One of his most popular writings was his Colloquies, written over a period of many years. Originally he wrote them as exercises to help in the teaching of Latin to schoolboys, but they developed into a vehicle for Erasmus's comments on contemporary society, the state of the church, and the failings of mankind. As the title indicates, they are in the form of conversations; and Erasmus makes them lively, entertaining, and always pointed. The speakers are sometimes real people, more or less disguised under fictitious names. For students of the period and of Erasmus, they are still one of the most accessible ways of learning what he thought about the issues of the day. By the time the Reformation began, Erasmus was the most influential writer, scholar, and intellectual in Europe, the leader of those who pinned their hopes for reform on education, "good letters," peace, and moral improvement in both church and secular society. In the years after about 1517, their hopes were to be shattered by war among nations and by the violence and fanaticism that accompanied the Protestant Revolt. Erasmus, as we shall see later, came to a realization that Luther's aims and methods were not his own, while Luther ended by scorning the great scholar for whom he at one time expressed great respect. Erasmus was never able to understand the force of the political and religious passions that moved his contemporaries. Neither the power of nationalism nor the depth of a religious experience like that of Luther seems to have found any echo in him. He remained a man of moderation, capable of seeing both sides of the religious conflict without giving himself wholly to either, though he did remain in the old church. Luther accused him of cowardice, and Erasmus himself confessed to a kind of timidity. But to be able, in an age of fanaticism, to remain detached from the opposing parties, may itself be a kind of courage. Certainly it must have been a source of loneliness to Erasmus. He lived in many places without ever finding a truly permanent home, and he died though a Catholic in Basel, a city that had become Protestant.
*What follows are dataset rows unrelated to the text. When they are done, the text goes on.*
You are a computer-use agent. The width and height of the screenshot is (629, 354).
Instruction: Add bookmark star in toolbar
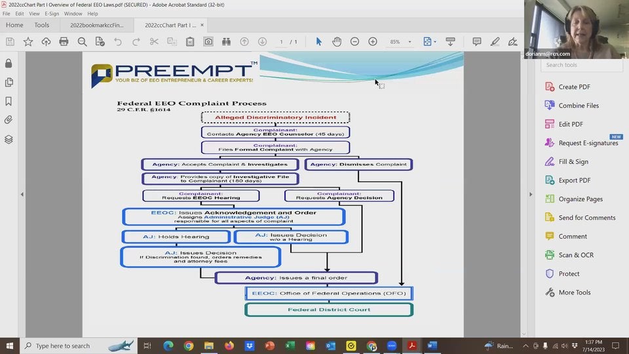(28, 41)
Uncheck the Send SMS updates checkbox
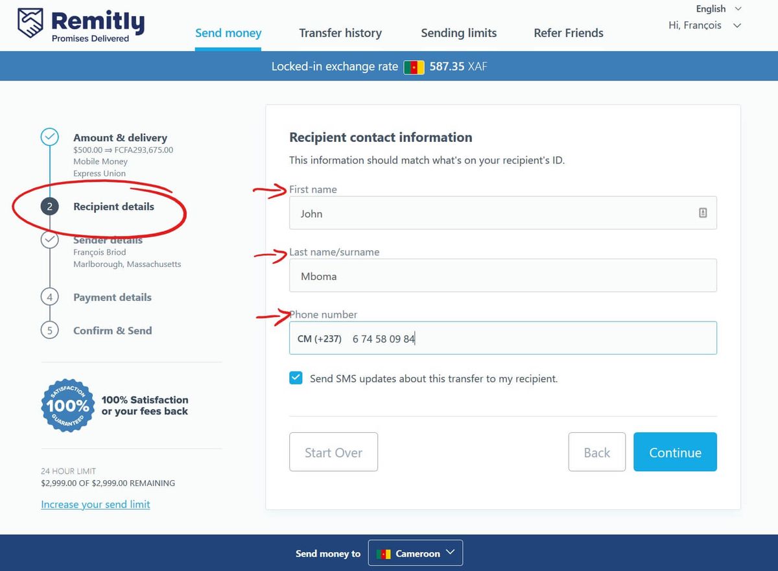Screen dimensions: 778x571 296,377
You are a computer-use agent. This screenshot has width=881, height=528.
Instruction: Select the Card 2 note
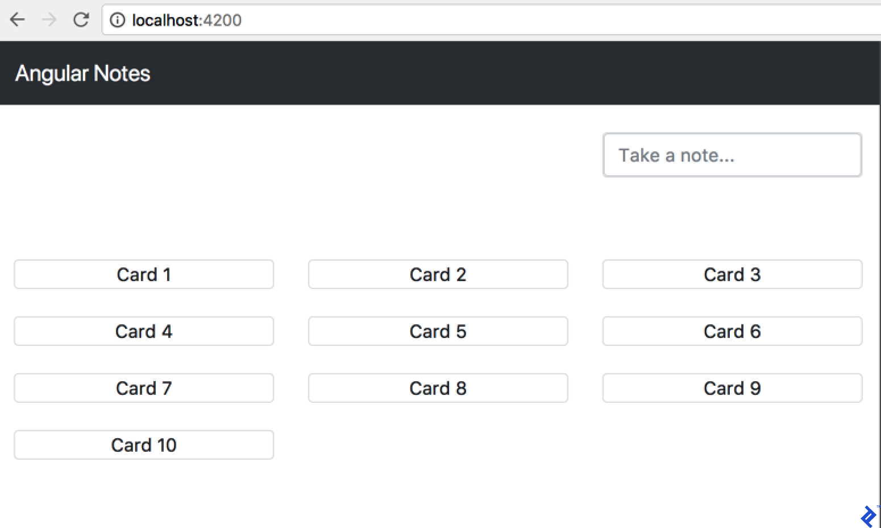click(438, 275)
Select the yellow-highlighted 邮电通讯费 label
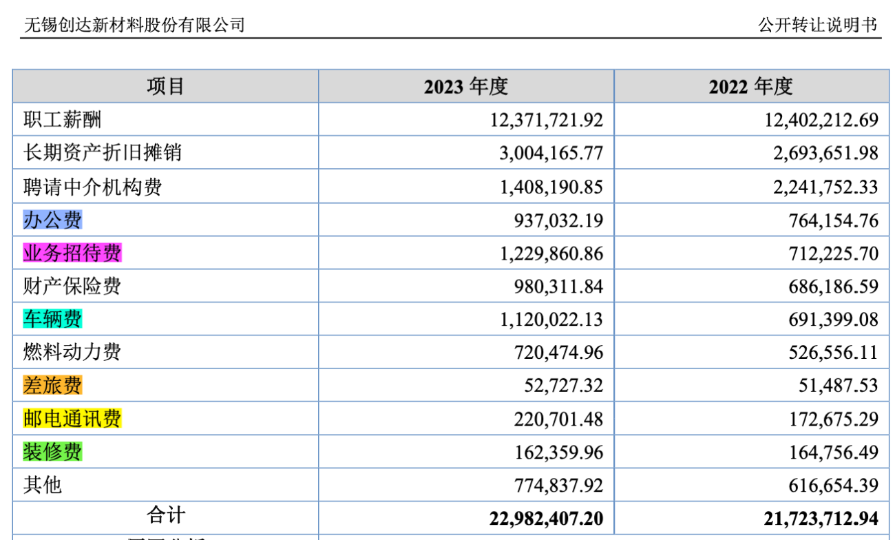 (72, 419)
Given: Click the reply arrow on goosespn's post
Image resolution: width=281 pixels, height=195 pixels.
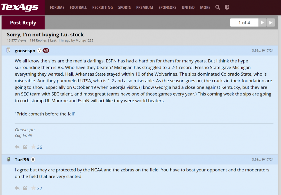Looking at the screenshot, I should tap(17, 147).
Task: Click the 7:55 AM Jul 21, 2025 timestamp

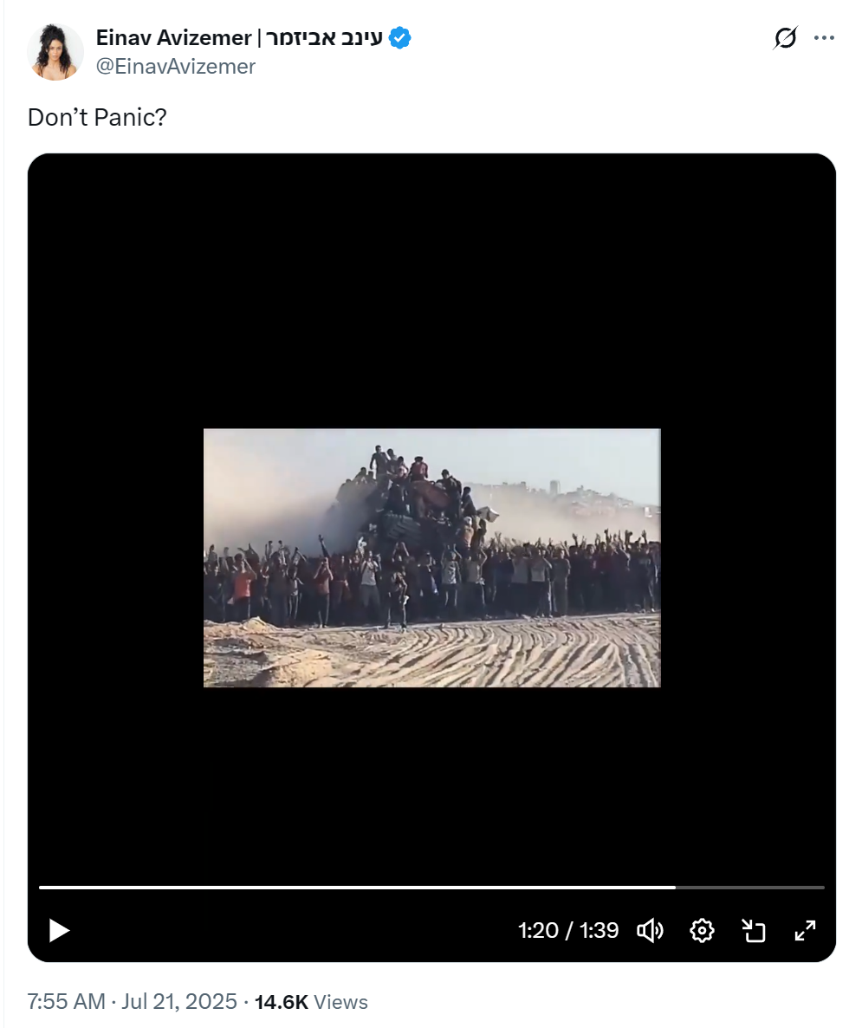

He was rejected not only by the Protestants but also by a strong party among the Catholics. Much of his work became forbidden reading to Catholics before the century was over; in Spain, where his influence had been tremendous, his very name ceased to be heard. From a superficial point of view, he might seem to have failed, but this would be most inaccurate. His ideals of reason, tolerance, and humane dealing among men have never lost their appeal to many persons. Even in the short run, it can be seen how enduring his influence was. To study the English Reformation is to see his imprint on the outlook of the new church in numerous ways for example, in the idea of the adiaphora or the nonessential things on which Christians may disagree as long as they hold to the basic points all have in common. Where the idea of the unimportance of ceremonies and theological subtleties was accepted, together with the transcendent importance of love for God and one's neighbor, there we can divine the ideas of Erasmus. Though he did not raise his voice so loudly as many of his contemporaries, it was heard and heeded long after some of the others had become silent and forgotten.